Uno dei possibili percorsi verso un’economia a basso tenore di carbonio consiste nel puntare ad azzerare le emissioni nette di CO2. L’indagine rileva che gli investitori che si sono già dati questo obiettivo costituiscono una percentuale relativamente ridotta (17%), ma il loro numero è destinato ad aumentare e dovrebbe superare la metà di tutti gli investitori (52%) nei prossimi cinque anni. Il mutamento avverrà soprattutto in Europa e in Nord America, dove più del 60% degli investitori si aspetta di adottare un obiettivo di emissioni zero in questo lasso di tempo. La regione Asia-Pacifico rimane indietro, con appena il 29% degli investitori che prevede di fare altrettanto.

 

Tra gli investitori si registra una crescente consapevolezza della necessità di procedere alla decarbonizzazione e di sostenere la transizione dalla dipendenza dai combustibili fossili verso un’economia a basse emissioni di carbonio. Secondo la survey di Robeco, nei prossimi cinque anni aumenteranno notevolmente le cessioni di asset ad alta intensità di CO2. Ciò nonostante, oltre il 40% degli investitori a livello globale non ha effettuato disinvestimenti da questa categoria di asset nell’ultimo quinquennio. Tale percentuale dovrebbe scendere ad appena il 19% per gli investitori istituzionali e al 25% per gli investitori wholesale nel prossimo lustro.

 

Al contempo, si rileva una chiara domanda di competenze, supporto e formazione più specializzati sul cambiamento climatico, con il 44% degli intervistati a livello globale che vede nella mancanza di dati e reportistica il maggiore ostacolo all'attuazione della decarbonizzazione.
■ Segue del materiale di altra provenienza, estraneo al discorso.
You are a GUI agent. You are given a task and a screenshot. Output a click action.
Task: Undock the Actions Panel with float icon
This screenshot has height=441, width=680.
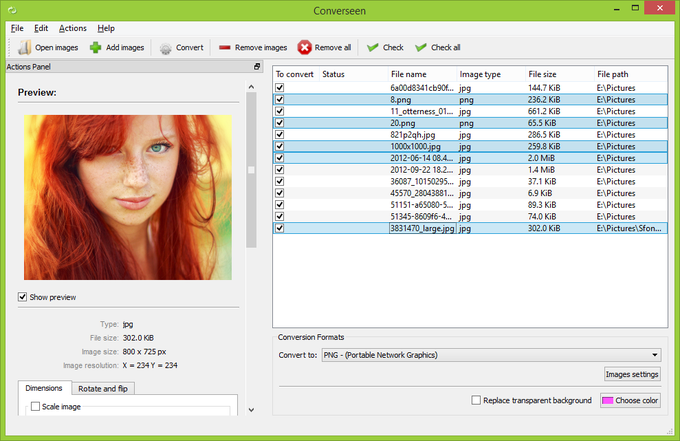(x=257, y=66)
Questa percentuale è ancora più elevata in Europa (58%). Nella regione Asia-Pacifico, la preoccupazione maggiore (54%) riguarda la carenza di adeguate strategie d’investimento a basso contenuto di carbonio, mentre per gli investitori nordamericani la sfida più grande è rappresentata dall’assenza di competenze interne in materia di decarbonizzazione (45%).

 

“Il passaggio a un’economia a basso tenore di carbonio necessita di uno sforzo globale che veda coinvolti governi, autorità di regolamentazione, settore privato e individui, ciascuno per la propria parte” ha commentato Gilbert Van Hassel, ceo di Robeco. “Questa indagine dimostra che la stragrande maggioranza degli investitori è impegnata ad affrontare il cambiamento climatico, il che costituisce un segnale promettente. Tuttavia, sono emerse anche lacune significative nelle conoscenze che impediscono di comprendere appieno questi grandi temi, e molti investitori non sanno da dove cominciare o come intervenire per fare la differenza. Il momento di agire è adesso. In qualità di leader dell’investimento sostenibile, crediamo sia nostro dovere condividere la nostra passione e le nostre competenze con chi non ha ancora piena familiarità con l’argomento, allo scopo di poter affrontare tutti insieme una della maggiori sfide che attende l’umanità: la crisi climatica".